Superficial topography of wound: a determinant of underlying biological events?

Abstract

Three-dimensional configuration of wounds varies considerably according to the etiology. Wounding of skin is proceeded by release of dermal pretension. Subsequent disruption of physical equilibrium with resulting development of force vectors alters the primary shape of wound to maintain a new dynamic physical equilibrium. This leads to the development of stress-relaxation and stress-concentration areas throughout the wound milieu. Mechanical strain produces piezoelectric current which is maximal in stress-relaxation regions due to lower tissue stiffness and higher mobility.
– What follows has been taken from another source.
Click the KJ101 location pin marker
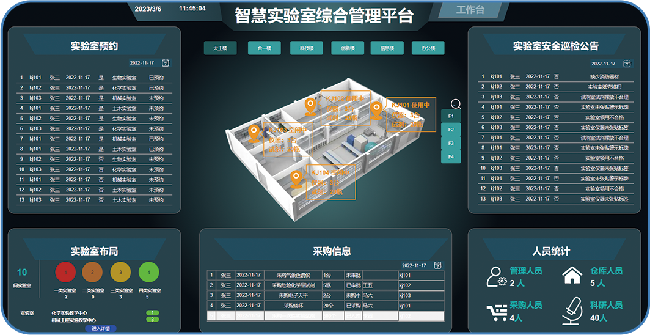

Early surge in the tissue level of TGF-beta would be exaggerated through synergistic interaction with piezoelectric current in stress-relaxation areas. Subsequently, fibroblasts migrate to these areas due to galvanotaxis. The gradual dissipation of tissue tension, due to irreversible loss of viscous strain, reduces the synergistic action of TGF-beta and piezoelectricity. However, a similar pattern of activity of TGF-beta due to the polarized migration of fibroblasts, which are the main source of TGF-beta during secondary surge, may be continued. It seems that a biological-mechanical continuum exists for wounds so that even the superficial topography of wounds may affect the underlying biological activity and final healing outcome during healing of dermal wounds.